Les entrepôts frigorifiques de Vérone


Dans les années d'après-première-guerre d'importantes installations de conservation et d'entreposage de denrées alimentaires furent implantées partout en Europe. Si ce type de magasins existait depuis de longs siècles, les progrès dans l'industrie du froid industriel les rendaient plus performantes et aptes à une conservation sûre et de longue durée de denrées fragiles. En France, les Parisiens connaissent les frigos du XIIIe arrondissement (bâtis en 1921) ou ceux des abattoirs de Vaugirard, détruits.

Vérone, la cité de Romeo et Giulietta, se vit dotée à partir de 1924 de vastes magasins généraux dédiés aux céréales incluant des installations frigorifiques, puis les accrut en taille, en puissance et en diversité jusqu'au milieu des années 70, quand il parut raisonnable de transférer ces énormes magasins à distance de la ville, de même que les halles parisiennes se retrouvèrent à Rungis.

Commandés par une entrée monumentale aux deux tours symétriques flanquant une ferronnerie dont les flèches ressemblent étonnamment à celles enserrées par les faisceaux des licteurs chers à cette époque, la douane, les magasins affectés aux diverses marchandises périssables ou non, les ateliers d'entretien, etc., s'ordonnaient sur une très importante superficie sillonnée de nombreuses voies de communication, dont les voies ferrées.






Aujourd'hui subsistent seuls quelques bâtiments au milieu d'un vaste espace, régulièrement utilisé comme lieu culturel. La gloire passée s'est bien ratatinée. Mais surnage tout de même le remarquable entrepôt frigorifique érigé en 1930 et plus ou moins modifié après guerre. C'est lui que le présent sujet veut faire connaître.
Façade nord des entrepôts frigorifiques de Vérone
Tracée sous forme de camembert de 110 mètres de diamètre surmonté d'une coupole large de 30 mètres, la station frigorifique spécialisée n° 10 englobe au rez-de-chaussée, à sa périphérie, les chambres froides desservies par le réseau frigorigène issu d'une spectaculaire centrale. Ces vastes entrepôts obscurs sont surmontés d'un étage de magasins à la température ambiante, et tout le centre est affecté à un imposant espace de manutention traversé par une voie ferrée, branche du faisceau relié aux FS, les chemins de fer italiens.
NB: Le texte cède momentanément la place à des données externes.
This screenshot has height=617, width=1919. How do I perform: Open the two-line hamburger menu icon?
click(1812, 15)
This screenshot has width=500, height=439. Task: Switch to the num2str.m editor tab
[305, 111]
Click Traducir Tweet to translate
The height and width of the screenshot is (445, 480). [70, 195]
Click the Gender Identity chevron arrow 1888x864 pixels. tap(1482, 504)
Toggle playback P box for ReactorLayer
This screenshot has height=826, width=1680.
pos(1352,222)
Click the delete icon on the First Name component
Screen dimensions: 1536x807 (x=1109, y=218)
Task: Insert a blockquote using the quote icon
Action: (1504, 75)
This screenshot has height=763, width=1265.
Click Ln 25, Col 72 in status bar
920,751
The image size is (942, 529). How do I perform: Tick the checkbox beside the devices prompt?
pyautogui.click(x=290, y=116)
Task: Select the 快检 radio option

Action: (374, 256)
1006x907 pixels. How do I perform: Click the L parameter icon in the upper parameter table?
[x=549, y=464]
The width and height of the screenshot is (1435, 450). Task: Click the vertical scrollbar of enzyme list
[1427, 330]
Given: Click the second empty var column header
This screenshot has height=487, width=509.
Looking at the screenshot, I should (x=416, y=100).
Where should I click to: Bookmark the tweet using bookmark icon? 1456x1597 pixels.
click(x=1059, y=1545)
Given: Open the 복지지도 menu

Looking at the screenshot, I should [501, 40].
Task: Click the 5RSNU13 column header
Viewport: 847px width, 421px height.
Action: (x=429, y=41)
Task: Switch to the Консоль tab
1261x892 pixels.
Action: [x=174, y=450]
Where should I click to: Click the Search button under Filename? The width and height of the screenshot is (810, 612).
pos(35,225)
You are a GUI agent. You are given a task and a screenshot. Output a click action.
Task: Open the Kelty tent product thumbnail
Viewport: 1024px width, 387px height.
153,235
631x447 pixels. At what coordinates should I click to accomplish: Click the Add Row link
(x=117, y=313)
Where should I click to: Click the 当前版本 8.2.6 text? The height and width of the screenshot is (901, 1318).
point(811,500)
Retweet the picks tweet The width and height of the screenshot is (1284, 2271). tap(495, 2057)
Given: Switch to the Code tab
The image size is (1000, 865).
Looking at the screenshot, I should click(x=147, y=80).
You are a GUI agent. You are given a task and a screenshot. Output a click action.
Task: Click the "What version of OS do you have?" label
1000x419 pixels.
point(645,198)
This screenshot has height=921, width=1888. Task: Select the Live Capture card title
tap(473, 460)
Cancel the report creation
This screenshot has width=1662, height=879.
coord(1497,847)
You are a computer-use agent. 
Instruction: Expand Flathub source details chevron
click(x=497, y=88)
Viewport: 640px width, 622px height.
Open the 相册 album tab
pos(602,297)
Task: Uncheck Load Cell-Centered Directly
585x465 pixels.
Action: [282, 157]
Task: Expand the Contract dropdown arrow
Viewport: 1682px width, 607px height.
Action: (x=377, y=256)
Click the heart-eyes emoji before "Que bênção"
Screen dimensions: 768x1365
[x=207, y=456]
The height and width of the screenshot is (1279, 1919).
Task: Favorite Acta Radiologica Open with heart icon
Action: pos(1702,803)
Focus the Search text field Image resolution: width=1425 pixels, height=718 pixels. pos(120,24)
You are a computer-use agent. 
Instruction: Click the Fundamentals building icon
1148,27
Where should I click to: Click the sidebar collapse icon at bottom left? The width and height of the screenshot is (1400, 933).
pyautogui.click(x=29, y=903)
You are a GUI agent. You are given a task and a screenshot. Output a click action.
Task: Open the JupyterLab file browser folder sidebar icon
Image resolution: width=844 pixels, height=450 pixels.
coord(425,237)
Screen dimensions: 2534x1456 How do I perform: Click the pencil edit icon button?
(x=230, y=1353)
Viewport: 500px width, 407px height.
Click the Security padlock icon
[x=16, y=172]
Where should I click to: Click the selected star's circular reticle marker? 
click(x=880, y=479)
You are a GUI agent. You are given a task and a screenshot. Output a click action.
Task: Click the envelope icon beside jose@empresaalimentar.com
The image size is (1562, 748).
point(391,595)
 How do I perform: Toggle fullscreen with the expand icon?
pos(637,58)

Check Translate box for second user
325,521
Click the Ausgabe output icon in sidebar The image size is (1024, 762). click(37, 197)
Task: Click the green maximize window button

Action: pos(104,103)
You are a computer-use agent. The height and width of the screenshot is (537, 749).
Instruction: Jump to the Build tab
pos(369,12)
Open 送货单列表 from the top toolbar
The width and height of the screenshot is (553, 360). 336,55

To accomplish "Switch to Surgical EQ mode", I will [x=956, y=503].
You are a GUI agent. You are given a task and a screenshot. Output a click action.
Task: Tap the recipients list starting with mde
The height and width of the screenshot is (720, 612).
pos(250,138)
C'est la coupole et le lanternon qui la somme qui pourvoient à l'éclairage zénithal, que la disposition des fenêtres rend agréable et diffus.
La séduction de cette étrange station provient du curieux et habile mélange d'une architecture froidement (sic) industrielle (pas d'ornements, pas de bandeaux, pas de décorations) et d'une coupole particulièrement bien dessinée telle que seules dépassent ses dimensions (en dehors de celles du champion toutes catégories, la Jahrhunderthalle de Breslau, 65 mètres de diamètre en 1913 !) celles de quelques grandioses églises antiques ou récentes, dont en tout cas la destination est généralement de proclamer la toute-puissance de la divinité (ou de son clergé) plutôt que la gloire des magasins généraux.

Seule concession ornementale au classicisme italien, le portail d'entrée septentrional.

De l'intérieur, la coupole ne cache pas sa structure en nervures rayonnantes.



Encore aujourd'hui, ce bâtiment étonne : le diamètre de la seule coupole atteint presque le double de celle du Sacré-Cœur de Paris, il n'est dépassé à l'époque que par quelques églises mondialement connues, Sainte-Sophie, le Panthéon de Rome (le Panthéon de Paris pour sa part frisant les 28 m), Saint-Pierre de Rome...
L'étage laisse apparaître la très belle nervuration de béton armé couvrant les magasins non réfrigérés, d'ailleurs éclairés latéralement et communiquant avec l'extérieur. Des monte-charge permettaient la manutention des marchandises.
Le complexe réseau de canalisations parcourt l'inter-étage avant de plonger vers les chambres froides périphériques.